>> START Selected text
Article I, Section 9 of the Constitution states the following: "The privilege of the writ of habeas corpus shall not be suspended, unless when in cases of rebellion or invasion the public safety may require it." Any law or executive order that suspends habeas corpus (outside of rebellion or invasion) is meaningless, as meaningless as a law declaring the President the King of America. (Which is also expressly forbidden in Article I, Section 9.) The power of any branch of government to suspend habeas corpus outside narrowly defined lines is imagined.

Your rights still exist, but two branches of government have chosen to ignore them. (And the third, the Court, cannot involve itself at will) If a tree falls in the forest and nobody is around to hear it it still makes a sound -- those are the laws of physics. If the Constitution grants you a right you have it no matter what Congress and the President pretend -- those are the laws of the United States.

The discussion of restoration is evidence of how sadly broken our government is, a government that refuses to follow the Constitution itself. The executive branch refuses to enforce the law and Congress provides cover by passing new "laws" that are patently illegal and meaningless. The debate on the right to habeas corpus is merely a debate on whether or not we should follow the Constitution; the answer in government is a resounding "no."

Addendum:
From a Washington Post article "New Book Details Cheney Lawyer's Efforts to Expand Executive Power":

David S. Addington, who is now Cheney's chief of staff, viewed both U.S. lawmakers and overseas allies with "hostility" and repeatedly opposed efforts by other administration lawyers to soften counterterrorism policies or seek outside support, according to Jack L. Goldsmith, who frequently clashed with Addington while serving as head of the Justice Department's Office of Legal Counsel in 2003 and 2004.

"We're going to push and push and push until some larger force makes us stop," Addington said at one point, according to Goldsmith.

The quote above perfectly illustrates the primary theme of the Bush Presidency: expansion of executive power without regard for the law. What matters is not if something is legal or proper, but only if it can be gotten away with.

Tuesday, September 04, 2007

Update schedule

I'll be out of town on business for a couple of weeks. Depending on how busy I am the posting schedule may dramatically change in one direction or the other.

Sunday, September 02, 2007

Amnesty for law breakers.

Bush Seeks Legal Immunity for Telecoms

The Bush administration wants the power to grant legal immunity to telecommunications companies that are slapped with privacy suits for cooperating with the White House's controversial warrantless eavesdropping program.
>> END Selected text
>> START Stored data
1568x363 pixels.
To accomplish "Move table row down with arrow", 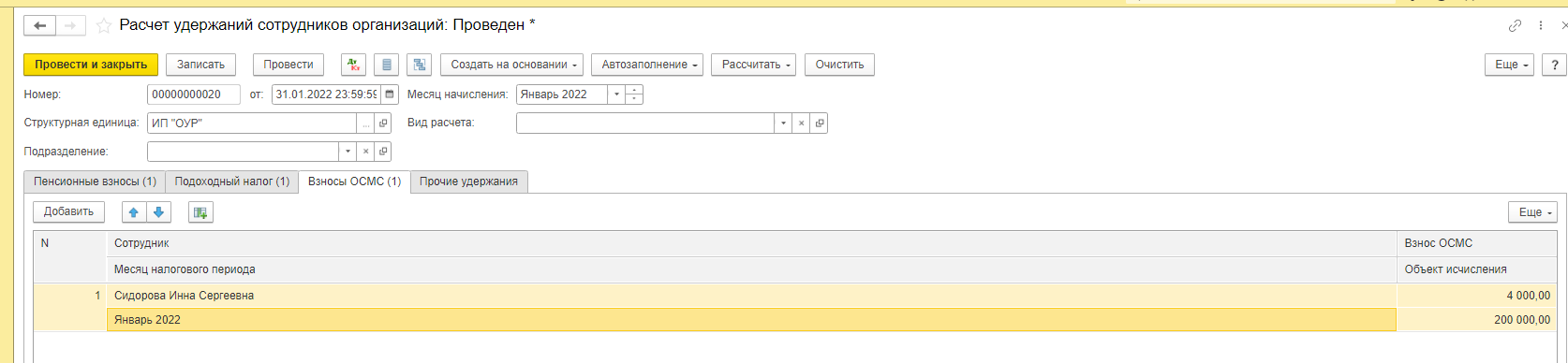I will tap(158, 212).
>> END Stored data
Set task:
Reproduce word for word the part of the habeas corpus text starting at "Update schedule" and ending at "for law breakers.".

Task solution:
Update schedule

I'll be out of town on business for a couple of weeks. Depending on how busy I am the posting schedule may dramatically change in one direction or the other.

Sunday, September 02, 2007

Amnesty for law breakers.